PATIENTS referred for hip and knee replacements in Ayrshire will wait nearly twice as long for the operation if they live in the north, according to figures leaked to the Herald.
In the past three years, patients sent to Crosshouse hospital in Kilmarnock have waited an average of 143 days - around five months - for a hip replacement, and 153 days for a knee replacement.
In comparison, patients undergoing the surgeries at University Hospital Ayr waited an average of 82 days for both operations, just within the Scottish Government's 12 week waiting time guarantee.
Former clinical director at NHS Ayrshire and Arran, Dr Gavin Tait, said it was unfair that patients should have to wait longer for pain relieving elective surgery due to a "postcode lottery" within the same health board region.
Dr Tait, who worked as a consultant orthopaedic surgeon Crosshouse hospital for nearly 30 years until his retirement in 2016, said doctors at Crosshouse had repeatedly warned that planned operations were being delayed too often as a result of emergency orthopaedic admissions, such as car crash victims with multiple fractures or elderly people who broken hips from a fall.
These types of trauma patients are only handled in Crosshouse, not Ayr, but both hospitals currently provide elective orthopaedic surgery.
CASE STUDY: 'If I waited for the surgery at Crosshouse I'd be waiting a full year'
Dr Tait, who obtained the waiting time averages under freedom of information, said it was out of step with Scottish Government instructions that where a health board has two hospitals, one should specialise in trauma cases and the other in elective surgeries - such as planned hip and knee replacements.
Dr Tait said: "The figures show quite clearly that if you live in the north you get a worse deal than if you live in the south, and it's not fair really.
"Crosshouse takes most of the trauma and all of the paediatric stuff that doesn't get sent to the Royal Hospital for Children [in Glasgow].
"That doesn't happen in Ayr - they don't get trauma or paediatrics.
"So quite regularly what would happen [at Crosshouse] is that an elective list would be cancelled because they needed to use the theatre to fix broken hips, and the elective hip and knee operations are just postponed and postponed.
"You could understand if it was separate health boards, but to have a postcode lottery within the same health board seems a bit off."

# Dataset records:
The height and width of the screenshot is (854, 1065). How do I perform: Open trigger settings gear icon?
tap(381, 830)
--
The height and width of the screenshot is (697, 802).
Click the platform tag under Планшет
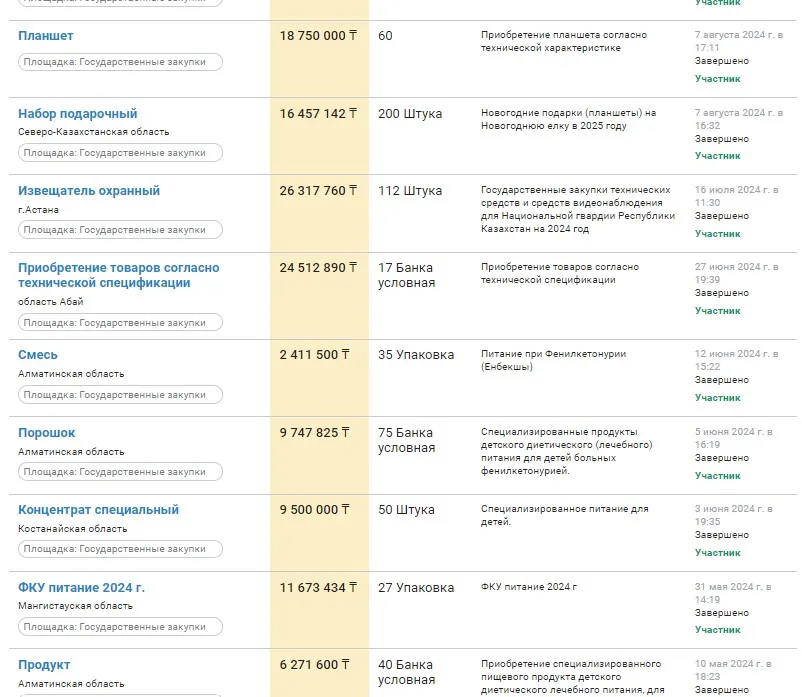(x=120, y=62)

# Exercises:
A - Rewrite the stretch of the Ayrshire hip and knee waiting-times article from "CASE STUDY: 'If" through "not fair really.", putting "non-emergency surgeries" in place of "elective surgeries".
B - Using the Ayrshire hip and knee waiting-times article, answer these:
(i) What was the average wait for a knee replacement at Crosshouse hospital over the past three years?
(ii) In what year did Dr Gavin Tait retire?
(iii) Which of the two hospitals handles trauma patients?

# Answers to the exercise:
A -
CASE STUDY: 'If I waited for the surgery at Crosshouse I'd be waiting a full year'
Dr Tait, who obtained the waiting time averages under freedom of information, said it was out of step with Scottish Government instructions that where a health board has two hospitals, one should specialise in trauma cases and the other in non-emergency surgeries - such as planned hip and knee replacements.
Dr Tait said: "The figures show quite clearly that if you live in the north you get a worse deal than if you live in the south, and it's not fair really.

B -
(i) 153 days.
(ii) 2016.
(iii) Crosshouse hospital.